O doutor Eddy estima que se 15% da população adulta apresenta algum transtorno psicológico entre os listados no Manual Diagnóstico e Estatístico de Transtornos Mentais (DSM-V), pelo menos 10% dessa proporção evidencia o que ele chama de “personalidade de alto conflito”. Vejamos quais traços e comportamentos são retratados nesse tipo de personalidade.
Como são as pessoas viciadas em conflito?
Algo que devemos entender desde o princípio quando nos deparamos com uma personalidade de alto conflito é que o problema, a disputa ou a reação em excesso que ela projeta sobre nós mesmos não são reais. O problema não está em nós, mas sim nestas pessoas, nessa falta de equilíbrio interior, de gestão emocional, de força psicológica.
Essas são suas características:
- Seu estilo de pensamento é tudo ou nada. Essas pessoas não analisam, não são flexíveis, não tomam nenhum tempo para pesar uma situação. Elas se limitam a gerar um tipo de resposta baseada na agressão ou na crítica quando algo não lhes agrada ou não atende suas expectativas.
- Baixa eficácia no controle emocional. Algumas pessoas conflituosas têm um certo controle sobre suas emoções, mas não o fazem com uma única finalidade: manipular emocionalmente os demais. Outros se limitam a projetar sua ira e frustração em outras pessoas até criar atmosferas muito desgastantes.
- Desestabilizam ambientes e pessoas. As pessoas viciadas em conflitos são especialistas em espalhar rumores, criticar, empregar comportamentos de dominação, de humilhação, de ofensa contínua.
- Resistência inexistente à frustração e busca pela culpa. O viciado em conflito não tolera que algo não saia ou não seja como ele ou ela espera. Não somente se frustra, mas também transforma essa frustração em raiva e busca culpados para projetar sua raiva.
- Seus pensamentos estão sempre dominados por emoções negativas.
- Apresentam incapacidade para refletir sobre o próprio comportamento.
- Dificuldade de ter empatia com os outros.
- Evitam qualquer tipo de responsabilidade pelo problema ou por procurar uma solução.
“A pessoa que não está em paz consigo mesma estará em guerra com o mundo todo”.
– Mahatma Gandhi-
Como lidar com pessoas viciadas em conflito?

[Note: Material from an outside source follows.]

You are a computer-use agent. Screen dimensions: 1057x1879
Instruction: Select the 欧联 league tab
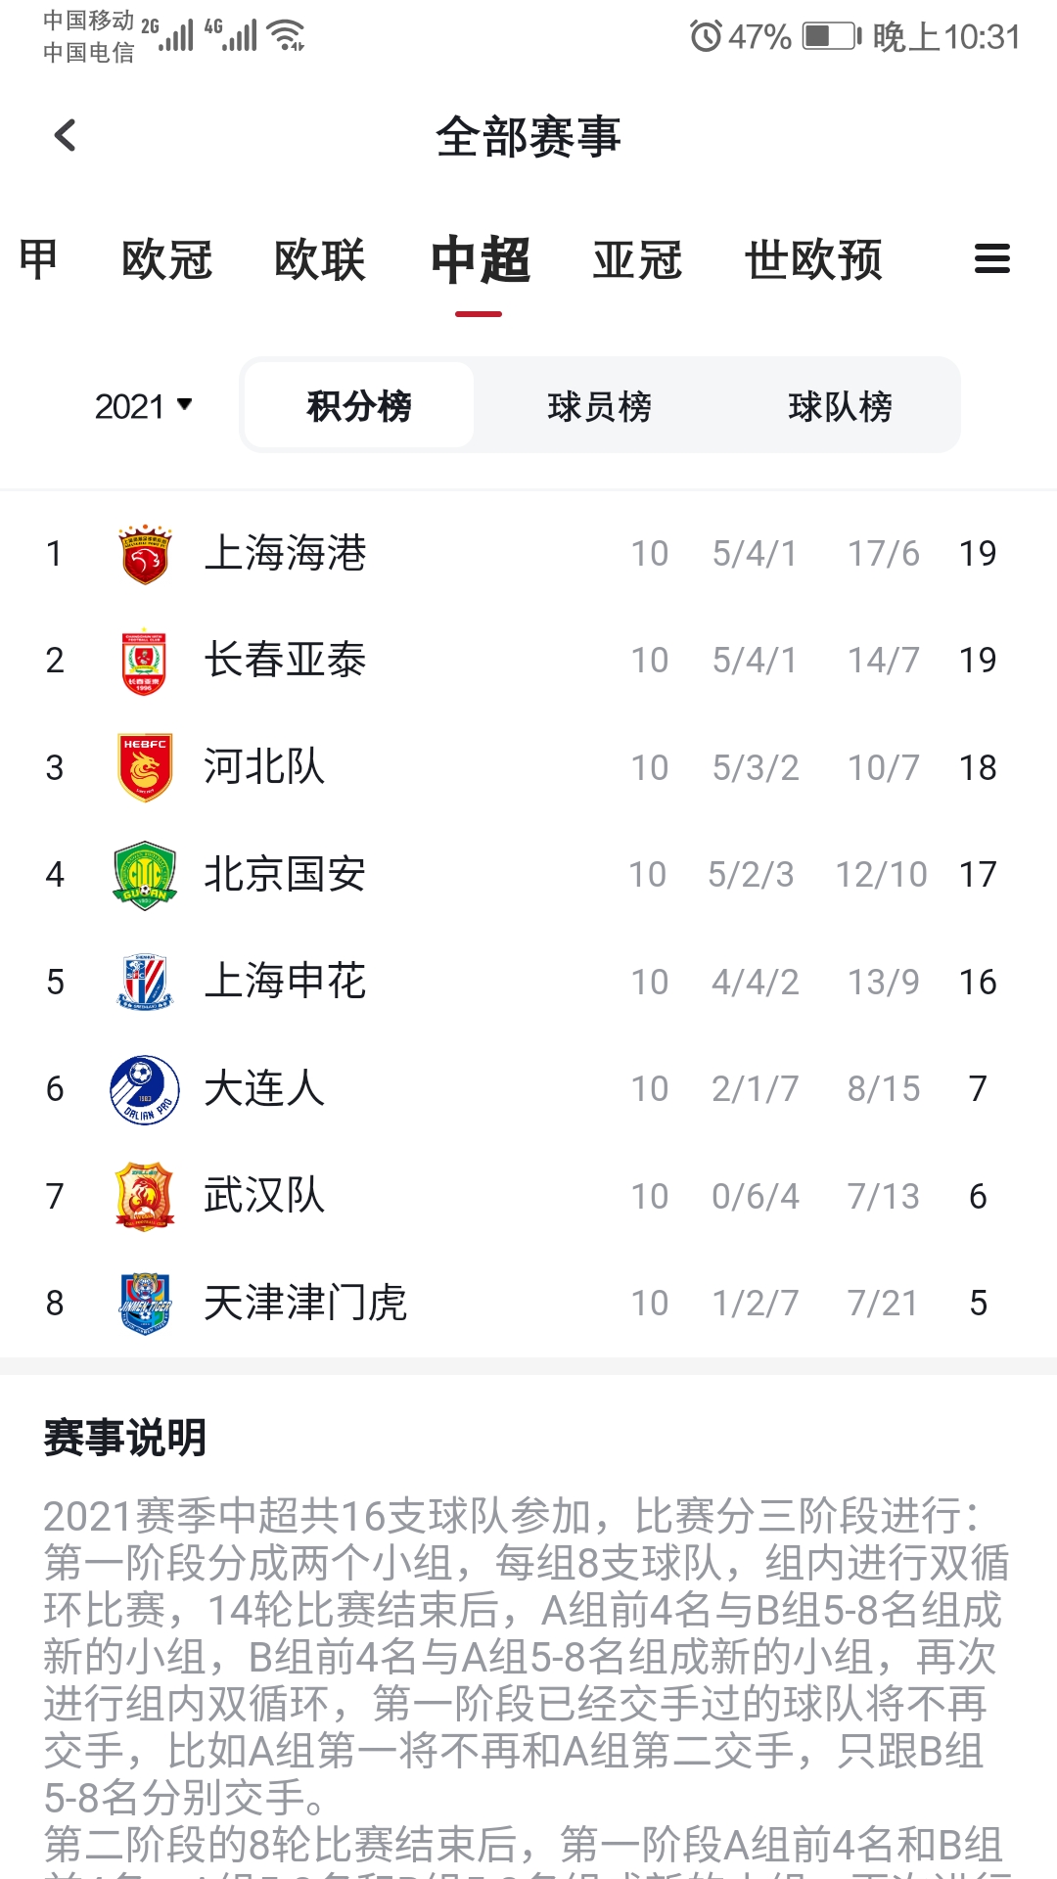(x=319, y=260)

Haverá pessoas mais conflituosas e pessoas com as quais você pode argumentar um pouco mais. Entretanto, em muitos casos, somos obrigados a conviver com perfis tão complexos quanto exaustivos, e é aí que é necessário tomar as medidas adequadas. Um primeiro aspecto que não devemos deixar de lado é o seguinte: evitemos considerar as reações como algo estritamente pessoal, pois na realidade, esse perfil está em conflito consigo mesmo.
Portanto, e na medida do possível, não nos desgastemos mais dando explicações e discutindo com alguém que não pode nem quer atender à razão. Não nos deixemos levar pelas tempestades e nos limitemos a identificá-las para desativar o impacto que possam ter em nós.
Além disso, a partir de um ponto de vista clínico, também é importante falar sobre como intervir. O próprio DSM está estudando a possibilidade de incluir a personalidade de alto conflito como um tipo de transtorno a se considerar. Por isso, não devemos deixar de lado a importância de receber um tratamento psicológico específico. Desse modo, poderíamos trabalhar aspectos tão relevantes quanto o controle emocional, o controle e a origem da raiva, ou como aprender a nos relacionar com os outros por meio da empatia e com comportamentos mais respeitosos.
Concluiremos dizendo que ninguém procura ter uma personalidade conflituosa. É importante estabelecer certos limites, é evidente, mas também devemos considerar que muitas vezes, por trás dessa desconfortável máscara de “busca de problemas”, há um fundo de complexidades e feridas escondidas que demandam atenção.